Я бегу по ступенькам, но они всё время ускользают от меня влево и влево, и я кружу вокруг огромной белой колонны, а ступеньки то вырастают, то исчезают. И вдруг из-за колонны выходит Петька-дурачок, и в обеих руках держит по пустой бутылке и пытается мне перегородить дорогу и говорит мне, что он Колька-бедолага, я направляю на него одной рукой голубые самоцветы-глаза Паши Мироновны, а другой сложив её щепоткой начинаю ставить в воздухе перед Петькой точки, как их ставила Паша.
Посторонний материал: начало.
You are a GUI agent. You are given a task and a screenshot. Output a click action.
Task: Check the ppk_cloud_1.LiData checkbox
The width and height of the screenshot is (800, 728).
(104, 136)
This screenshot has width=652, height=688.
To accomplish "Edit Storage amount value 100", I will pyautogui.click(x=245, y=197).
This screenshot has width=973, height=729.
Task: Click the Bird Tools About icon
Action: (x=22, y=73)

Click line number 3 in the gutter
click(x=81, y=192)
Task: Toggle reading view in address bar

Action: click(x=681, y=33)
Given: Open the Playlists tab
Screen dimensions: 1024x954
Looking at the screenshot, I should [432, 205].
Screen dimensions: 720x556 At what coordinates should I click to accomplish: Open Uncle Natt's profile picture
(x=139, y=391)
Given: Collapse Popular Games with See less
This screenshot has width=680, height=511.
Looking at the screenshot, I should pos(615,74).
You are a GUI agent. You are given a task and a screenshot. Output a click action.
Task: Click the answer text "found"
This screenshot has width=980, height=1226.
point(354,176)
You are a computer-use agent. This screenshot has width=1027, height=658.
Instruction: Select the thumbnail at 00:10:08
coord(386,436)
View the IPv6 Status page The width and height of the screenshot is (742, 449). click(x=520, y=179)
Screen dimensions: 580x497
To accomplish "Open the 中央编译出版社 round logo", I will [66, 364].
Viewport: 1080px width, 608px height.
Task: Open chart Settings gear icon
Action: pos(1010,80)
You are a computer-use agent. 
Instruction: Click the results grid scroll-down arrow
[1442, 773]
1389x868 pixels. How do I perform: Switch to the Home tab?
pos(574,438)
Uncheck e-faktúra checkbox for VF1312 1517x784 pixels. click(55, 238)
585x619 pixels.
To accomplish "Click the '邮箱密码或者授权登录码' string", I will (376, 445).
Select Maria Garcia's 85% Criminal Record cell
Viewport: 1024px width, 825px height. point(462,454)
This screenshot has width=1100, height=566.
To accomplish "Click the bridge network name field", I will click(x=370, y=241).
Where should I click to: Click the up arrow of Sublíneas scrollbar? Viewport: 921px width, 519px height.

Петька бросает бутылки, улыбается мне и достаёт из-под брючины золотой ключик и говорит мне совсем не заикаясь:
- Вот этот неразменный ключ откроет тебе любые двери, только не заходи к мяснику. - говорит он, показывая на дверь в стене из-за которой пахнет приторным запахом гнилого мяса, и падает у стены, обхватив пустые бутылки, и засыпает.

                Я оборачиваюсь и вижу, что передо мной закрытая дверь, к которой нужно подняться по ступенькам слева или справа, я захожу слева и пробую подняться по ступенькам, но они всё время спускают меня вниз. Я наступаю на них, а они спускаются вниз, я начинаю быстрее бежать, но ступеньки ещё быстрее спускаются вниз. И тогда я отталкиваюсь от них и лечу к самой двери выставив вперёд ключ. Я держусь за него, он тянет меня по воздуху. И вот я подлетаю к двери, и ключ сам устремляется в скважину. Но скважина вырастает и становится огромным проёмом в стене. И я влетаю в эту новую комнату. Она с круглыми стенами, но у неё нет потолка. Я смотрю вверх там небеса, и оттуда на меня смотрит лицо Вареньки, а в её глазах я вижу свет, будто бы она взглянула на меня солнечным светом, я прищуриваю глаза и вижу, что прямо из облаков она машет мне призывно рукой, чтобы я поднимался к ней, но ступенек нет. Тогда я направляю ключ вверх, но он уже превратился в карандаш, и я хватаюсь за него двумя руками, как за перекладину турника и лечу вверх. В этот момент я слышу, что снизу меня зовёт бабушка, но я не могу посмотреть вниз, потому что карандаш всё тянет и тянет меня вверх, а я боюсь опустить голову вниз, но вот я выскакиваю из круглых стен и оказываюсь в ярком свете на облаке. И из верхнего облака доносится уже Варенькин голос: «Спи, спи милдуша Алёшенька, спи, как проснёшься станешь милчеловеком, спи, спи милдуша…» И я чувствую, как ложусь на облако и засыпаю, облако колышется подо мной, мне хочется открыть глаза, я приоткрываю их и вижу бабушкино лицо, она склоняется надо мной и говорит мне: «Спи, спи Алёшенька». - и накрывает меня одеялом и поворачивает меня на бок. Я вижу, что лежу уже в кровати:
- А где Варенька? - спрашиваю я у бабушки.
- Спи, спи, Алёшенька, она у себя дома, спи, потом пообедаем и к ней пойдём…
Я чувствую, как сон смаривает меня, а глаза смыкаются сами собой, я засыпаю…

4-6 февраля 2020  Правлено 05.10.2022.